La verba del chino se iba extendiendo mientras Superella lo miraba. La cara del oriental iba cambiando de color mientras sus propósitos se iban perdiendo en medio de su delirio místico comercial y las imágenes de monos y personajes secundarios se diluían también entre los recovecos de la mente de un narrador, también tácito que le iba buscando el final a una historia que quizás no la tuviese, pero mírese qué tarde que es y todos los párrafos que hay, quién se va a detener a leer para concluir este entuerte.

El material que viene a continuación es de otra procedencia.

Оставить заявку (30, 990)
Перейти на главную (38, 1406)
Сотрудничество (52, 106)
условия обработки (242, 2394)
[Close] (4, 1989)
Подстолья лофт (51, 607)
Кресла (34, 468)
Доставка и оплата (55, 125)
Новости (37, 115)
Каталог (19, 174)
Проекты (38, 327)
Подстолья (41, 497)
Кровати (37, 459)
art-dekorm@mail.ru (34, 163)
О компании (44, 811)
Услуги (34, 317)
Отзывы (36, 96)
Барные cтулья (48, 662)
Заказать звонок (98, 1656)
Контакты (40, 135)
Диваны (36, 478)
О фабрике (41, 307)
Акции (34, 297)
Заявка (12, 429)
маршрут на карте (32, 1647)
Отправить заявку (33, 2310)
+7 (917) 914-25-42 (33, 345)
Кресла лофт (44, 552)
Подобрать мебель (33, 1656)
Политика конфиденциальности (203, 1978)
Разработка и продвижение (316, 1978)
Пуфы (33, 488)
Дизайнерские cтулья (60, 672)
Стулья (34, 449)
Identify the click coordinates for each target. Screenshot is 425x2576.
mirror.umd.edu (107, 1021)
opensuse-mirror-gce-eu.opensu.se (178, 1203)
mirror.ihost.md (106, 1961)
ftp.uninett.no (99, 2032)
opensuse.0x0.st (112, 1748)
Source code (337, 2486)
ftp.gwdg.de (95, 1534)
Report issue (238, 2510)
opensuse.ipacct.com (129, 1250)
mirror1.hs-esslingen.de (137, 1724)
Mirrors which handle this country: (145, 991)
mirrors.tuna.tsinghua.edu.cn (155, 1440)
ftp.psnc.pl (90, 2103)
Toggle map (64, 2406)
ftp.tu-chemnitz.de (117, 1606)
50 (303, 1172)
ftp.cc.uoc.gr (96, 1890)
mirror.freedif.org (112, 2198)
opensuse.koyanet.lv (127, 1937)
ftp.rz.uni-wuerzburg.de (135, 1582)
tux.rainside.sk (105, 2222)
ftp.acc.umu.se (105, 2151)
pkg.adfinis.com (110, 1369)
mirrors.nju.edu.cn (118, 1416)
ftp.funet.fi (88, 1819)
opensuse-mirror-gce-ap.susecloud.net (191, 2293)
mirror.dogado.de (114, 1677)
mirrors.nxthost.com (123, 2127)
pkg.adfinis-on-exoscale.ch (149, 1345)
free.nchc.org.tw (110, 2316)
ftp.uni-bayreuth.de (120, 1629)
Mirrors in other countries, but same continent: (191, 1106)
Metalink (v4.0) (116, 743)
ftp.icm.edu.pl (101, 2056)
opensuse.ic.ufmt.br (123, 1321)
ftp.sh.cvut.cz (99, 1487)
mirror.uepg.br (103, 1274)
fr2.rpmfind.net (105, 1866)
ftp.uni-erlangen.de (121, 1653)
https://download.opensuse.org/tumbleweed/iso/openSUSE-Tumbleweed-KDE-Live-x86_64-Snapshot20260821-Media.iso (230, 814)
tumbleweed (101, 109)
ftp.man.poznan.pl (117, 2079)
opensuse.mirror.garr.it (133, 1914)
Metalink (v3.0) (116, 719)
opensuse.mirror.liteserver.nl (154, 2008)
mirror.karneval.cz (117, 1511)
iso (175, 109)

Váyase, Superella, digo yo, narrador, que soy todos y ninguno a la vez, váyase a Rosaura a comprarse esas tanguitas que ya tengo fantaseadas, yo me quedo con el chino. Sí, siga el camino que sus tacos le quién. Acá me quedo yo, poniendo este punto final.
—Jajaja —rió diabólicamente Sigfried von Capo—. El tipo se creé que es él el que escribe y pone el punto final.
—Nosotros escribimos, salame —agregó Alex Benteveo—, y somos nosotros los que ponemos el punto final. Y el punto final es ESTE.